Far be it for me to accuse Apple of trying to sell customers new iPhones – because of course they don’t need to as each generation of iPhone is the best ever, the iPhone you always wanted, and let’s not talk about the cost. Nope. Instead, Apple have cunningly engineered a way of reducing the clock speed of older smartphones based on the wear and tear on the internal battery. The story broke when a customer was experiencing sluggish performance from the iPhone 6S, but things returned to normal after replacing the battery. After this story broke, John Poole from GeekBench took a long, hard look at the benchmark database to determine the scores of individual iPhone models over various releases of iOS. Low and behind, newer software versions running on older hardware produces lower results. And the difference is much more than we might expect from newer software being heavier on the device. Instead, something else is happening. Apple made an official statement to Matthew Panzarino from the TechCrunch website, and they said:
Our goal is to deliver the best experience for customers, which includes overall performance and prolonging the life of their devices. Lithium-ion batteries become less capable of supplying peak current demands when in cold conditions, have a low battery charge or as they age over time, which can result in the device unexpectedly shutting down to protect its electronic components.
Last year we released a feature for iPhone 6, iPhone 6s and iPhone SE to smooth out the instantaneous peaks only when needed to prevent the device from unexpectedly shutting down during these conditions. We’ve now extended that feature to iPhone 7 with iOS 11.2, and plan to add support for other products in the future.
Now there is some technical merit behind the statement: as batteries age, their ability to provide power deteriorates. Modern smartphones can go from idle to a high workout very quickly indeed, as LTE and CPU chipsets use minimal power when not in use, but can burn plenty of current when activated. Displays also use plenty of energy too. What Apple are saying is that customers’ old devices might be less able to provide the necessary current and could cause the device to slow down. Apple are reducing the performance of older devices based on the battery wear rather than battery charge, but it appears to be the number of charge cycles rather than anything else. It’s also easy to be cynical because it very much smacks of, “oh it’s time to upgrade to that new iPhone, especially now that yours is old and slow.” It’s of course an absolute coincidence that a new version of iOS containing the performance limiting software is released around and about the same time as a new iPhone model. Thanks Apple.
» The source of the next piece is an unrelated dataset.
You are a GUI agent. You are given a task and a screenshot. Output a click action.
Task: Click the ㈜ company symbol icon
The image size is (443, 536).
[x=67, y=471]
Perhaps Apple’s custom-designed and high watermark chipsets are responsible, as these could be able to go from idle to high power demand conditions quicker than many or all competitor chipsets? If this is the case, Apple’s chip designers are much smarter than their power management and battery engineers, as otherwise these systems would have been designed to cope with these power demands.
In the Android world, we haven’t seen manufacturers doing something similar to their own handsets (somebody stop Samsung from copying this feature). Part of the reason might be that the smaller the battery, the harder the cells need to work to deliver a given current and voltage, and Android flagships have much larger batteries compared with the iPhone. Another issue may be that the underlying power control hardware is more sophisticated in non-Apple manufacturers. Something else might be that Apple have screwed up in the design of their devices, and are now scrabbling to solve the problem of millions of iPhone 6 and later devices suddenly powering down when asked to launch the Facebook app.
You know, it might simply be Apple’s way of making sure older iPhone devices feel sluggish in the hand, so as to encourage customers to upgrade: and millions have. Clearly, Apple believe their customers are one made of money, and two, well, this article puts it better than a few words here. As I write, there’s at least one class action lawsuit happening against Apple.